◆ Wyzwanie
Wypisz bez zmian wiersze rekordów, zaczynając od pierwszego i kończąc na wierszu zawierającym „Click the Housing”, łącznie z oboma krańcowymi.

◆ Rekordy tekstu i wskazywania elementów

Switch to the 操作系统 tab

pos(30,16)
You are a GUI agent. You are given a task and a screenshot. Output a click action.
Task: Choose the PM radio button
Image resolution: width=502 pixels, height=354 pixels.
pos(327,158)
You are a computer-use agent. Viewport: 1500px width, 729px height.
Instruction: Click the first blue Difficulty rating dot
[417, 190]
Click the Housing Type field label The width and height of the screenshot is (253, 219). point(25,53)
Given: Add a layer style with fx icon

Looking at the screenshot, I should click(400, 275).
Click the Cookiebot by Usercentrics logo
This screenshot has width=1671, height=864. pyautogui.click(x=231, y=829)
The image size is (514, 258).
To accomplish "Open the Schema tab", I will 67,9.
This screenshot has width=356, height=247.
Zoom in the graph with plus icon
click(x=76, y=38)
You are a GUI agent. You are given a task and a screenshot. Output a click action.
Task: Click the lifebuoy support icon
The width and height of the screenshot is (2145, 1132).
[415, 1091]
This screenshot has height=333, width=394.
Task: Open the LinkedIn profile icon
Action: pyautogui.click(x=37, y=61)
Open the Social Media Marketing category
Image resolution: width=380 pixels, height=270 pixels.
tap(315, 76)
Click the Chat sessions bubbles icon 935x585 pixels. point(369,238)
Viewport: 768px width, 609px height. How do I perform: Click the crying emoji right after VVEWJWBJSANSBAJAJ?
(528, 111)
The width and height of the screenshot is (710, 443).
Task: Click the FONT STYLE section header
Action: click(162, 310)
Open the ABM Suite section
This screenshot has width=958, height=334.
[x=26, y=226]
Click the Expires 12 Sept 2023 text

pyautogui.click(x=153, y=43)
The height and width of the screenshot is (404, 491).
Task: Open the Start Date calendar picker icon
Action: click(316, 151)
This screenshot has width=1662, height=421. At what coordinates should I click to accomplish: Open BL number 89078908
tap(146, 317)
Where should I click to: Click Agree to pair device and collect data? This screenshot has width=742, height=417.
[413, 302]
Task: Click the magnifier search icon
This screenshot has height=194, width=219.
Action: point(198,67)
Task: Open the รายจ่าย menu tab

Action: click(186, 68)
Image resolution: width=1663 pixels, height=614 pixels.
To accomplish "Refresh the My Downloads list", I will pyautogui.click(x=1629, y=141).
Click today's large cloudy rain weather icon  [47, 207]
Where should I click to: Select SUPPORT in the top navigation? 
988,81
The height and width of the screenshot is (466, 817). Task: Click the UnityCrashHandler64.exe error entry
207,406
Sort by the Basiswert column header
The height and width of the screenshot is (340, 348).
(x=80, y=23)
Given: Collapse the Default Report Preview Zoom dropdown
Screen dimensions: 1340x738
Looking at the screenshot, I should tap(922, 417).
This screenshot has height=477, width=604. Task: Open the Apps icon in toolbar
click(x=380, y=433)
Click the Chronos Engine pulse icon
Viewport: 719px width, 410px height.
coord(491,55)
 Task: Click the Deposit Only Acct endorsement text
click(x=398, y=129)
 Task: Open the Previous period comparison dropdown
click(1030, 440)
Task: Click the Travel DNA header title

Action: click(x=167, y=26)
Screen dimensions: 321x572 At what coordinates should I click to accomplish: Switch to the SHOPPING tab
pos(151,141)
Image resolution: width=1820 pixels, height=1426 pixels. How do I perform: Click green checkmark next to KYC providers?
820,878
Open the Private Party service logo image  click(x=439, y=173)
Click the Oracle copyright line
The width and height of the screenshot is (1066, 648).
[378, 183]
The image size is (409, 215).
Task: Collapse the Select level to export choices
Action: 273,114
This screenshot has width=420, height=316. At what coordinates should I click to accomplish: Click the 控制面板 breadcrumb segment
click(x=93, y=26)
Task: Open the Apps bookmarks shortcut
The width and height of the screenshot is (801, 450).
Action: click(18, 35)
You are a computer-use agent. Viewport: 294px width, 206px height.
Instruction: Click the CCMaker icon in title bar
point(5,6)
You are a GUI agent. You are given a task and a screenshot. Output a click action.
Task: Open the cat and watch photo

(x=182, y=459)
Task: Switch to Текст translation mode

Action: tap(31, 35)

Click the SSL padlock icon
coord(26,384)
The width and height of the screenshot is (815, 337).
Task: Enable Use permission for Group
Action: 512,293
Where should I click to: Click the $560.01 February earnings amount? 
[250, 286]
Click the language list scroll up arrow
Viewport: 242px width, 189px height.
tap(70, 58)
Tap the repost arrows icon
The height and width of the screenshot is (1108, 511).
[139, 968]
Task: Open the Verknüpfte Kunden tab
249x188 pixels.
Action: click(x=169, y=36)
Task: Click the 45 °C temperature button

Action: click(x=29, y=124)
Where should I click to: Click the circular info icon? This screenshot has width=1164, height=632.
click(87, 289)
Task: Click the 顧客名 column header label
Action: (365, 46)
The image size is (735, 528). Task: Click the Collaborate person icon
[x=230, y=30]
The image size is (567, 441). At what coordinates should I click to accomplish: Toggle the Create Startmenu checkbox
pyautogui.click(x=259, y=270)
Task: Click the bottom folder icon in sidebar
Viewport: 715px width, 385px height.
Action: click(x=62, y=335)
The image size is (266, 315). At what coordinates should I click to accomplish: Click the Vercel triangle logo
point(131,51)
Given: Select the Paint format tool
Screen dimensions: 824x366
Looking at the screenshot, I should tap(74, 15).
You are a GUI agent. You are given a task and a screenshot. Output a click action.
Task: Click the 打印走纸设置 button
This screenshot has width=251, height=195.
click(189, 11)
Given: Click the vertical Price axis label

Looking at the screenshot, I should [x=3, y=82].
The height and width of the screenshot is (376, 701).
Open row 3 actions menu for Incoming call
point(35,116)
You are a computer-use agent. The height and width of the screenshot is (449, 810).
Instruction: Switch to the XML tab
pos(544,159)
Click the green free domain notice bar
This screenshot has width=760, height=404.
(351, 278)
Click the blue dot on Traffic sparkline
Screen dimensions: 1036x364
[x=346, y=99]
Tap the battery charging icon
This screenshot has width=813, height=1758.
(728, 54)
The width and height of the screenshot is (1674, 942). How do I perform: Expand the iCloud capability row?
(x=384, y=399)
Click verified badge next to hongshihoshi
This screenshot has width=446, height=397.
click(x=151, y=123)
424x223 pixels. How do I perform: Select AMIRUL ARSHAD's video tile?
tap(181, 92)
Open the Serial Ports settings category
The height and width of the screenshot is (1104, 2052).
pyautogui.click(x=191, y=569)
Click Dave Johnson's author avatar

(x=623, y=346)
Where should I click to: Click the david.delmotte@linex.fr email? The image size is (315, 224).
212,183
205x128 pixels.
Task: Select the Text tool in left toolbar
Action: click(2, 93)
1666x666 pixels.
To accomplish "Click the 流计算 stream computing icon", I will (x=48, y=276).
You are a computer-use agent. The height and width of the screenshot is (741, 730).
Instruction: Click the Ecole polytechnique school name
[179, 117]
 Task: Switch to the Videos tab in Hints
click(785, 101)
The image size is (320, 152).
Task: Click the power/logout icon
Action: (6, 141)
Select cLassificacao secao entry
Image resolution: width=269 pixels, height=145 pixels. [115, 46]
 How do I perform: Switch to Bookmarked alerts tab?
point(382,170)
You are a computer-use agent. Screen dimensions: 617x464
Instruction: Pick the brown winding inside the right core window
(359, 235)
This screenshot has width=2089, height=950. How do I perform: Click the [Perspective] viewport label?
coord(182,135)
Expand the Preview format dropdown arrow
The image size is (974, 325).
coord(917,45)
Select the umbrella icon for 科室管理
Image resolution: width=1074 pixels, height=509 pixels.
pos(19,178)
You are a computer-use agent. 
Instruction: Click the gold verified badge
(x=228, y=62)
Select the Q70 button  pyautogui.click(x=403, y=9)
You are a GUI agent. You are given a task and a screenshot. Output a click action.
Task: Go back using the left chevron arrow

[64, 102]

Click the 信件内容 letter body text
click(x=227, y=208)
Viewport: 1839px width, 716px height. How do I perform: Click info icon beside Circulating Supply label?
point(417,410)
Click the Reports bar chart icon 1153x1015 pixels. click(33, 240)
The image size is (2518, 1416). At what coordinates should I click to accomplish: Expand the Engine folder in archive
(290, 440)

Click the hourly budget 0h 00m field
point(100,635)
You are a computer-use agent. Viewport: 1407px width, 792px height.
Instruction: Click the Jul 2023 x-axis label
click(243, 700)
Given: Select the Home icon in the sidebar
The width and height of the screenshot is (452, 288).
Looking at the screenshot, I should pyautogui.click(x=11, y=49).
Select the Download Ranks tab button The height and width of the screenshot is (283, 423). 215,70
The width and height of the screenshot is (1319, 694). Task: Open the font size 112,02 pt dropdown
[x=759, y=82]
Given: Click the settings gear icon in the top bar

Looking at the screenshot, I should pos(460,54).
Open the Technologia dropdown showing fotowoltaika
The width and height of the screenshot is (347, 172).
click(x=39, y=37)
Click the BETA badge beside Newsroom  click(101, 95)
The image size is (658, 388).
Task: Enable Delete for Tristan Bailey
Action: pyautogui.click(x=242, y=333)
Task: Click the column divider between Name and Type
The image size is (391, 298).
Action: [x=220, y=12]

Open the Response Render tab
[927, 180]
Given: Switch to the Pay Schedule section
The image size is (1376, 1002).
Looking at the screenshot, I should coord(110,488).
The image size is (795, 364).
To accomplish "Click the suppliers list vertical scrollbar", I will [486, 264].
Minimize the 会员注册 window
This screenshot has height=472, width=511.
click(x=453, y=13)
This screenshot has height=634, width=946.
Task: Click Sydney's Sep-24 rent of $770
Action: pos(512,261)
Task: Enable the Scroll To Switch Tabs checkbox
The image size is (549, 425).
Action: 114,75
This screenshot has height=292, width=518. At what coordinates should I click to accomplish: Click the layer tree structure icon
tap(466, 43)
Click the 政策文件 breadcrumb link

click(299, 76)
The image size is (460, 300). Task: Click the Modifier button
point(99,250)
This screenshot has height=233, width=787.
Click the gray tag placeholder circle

◆ Pełna odpowiedź
Switch to the 操作系统 tab

pos(30,16)
You are a GUI agent. You are given a task and a screenshot. Output a click action.
Task: Choose the PM radio button
Image resolution: width=502 pixels, height=354 pixels.
pos(327,158)
You are a computer-use agent. Viewport: 1500px width, 729px height.
Instruction: Click the first blue Difficulty rating dot
[417, 190]
Click the Housing Type field label The width and height of the screenshot is (253, 219). point(25,53)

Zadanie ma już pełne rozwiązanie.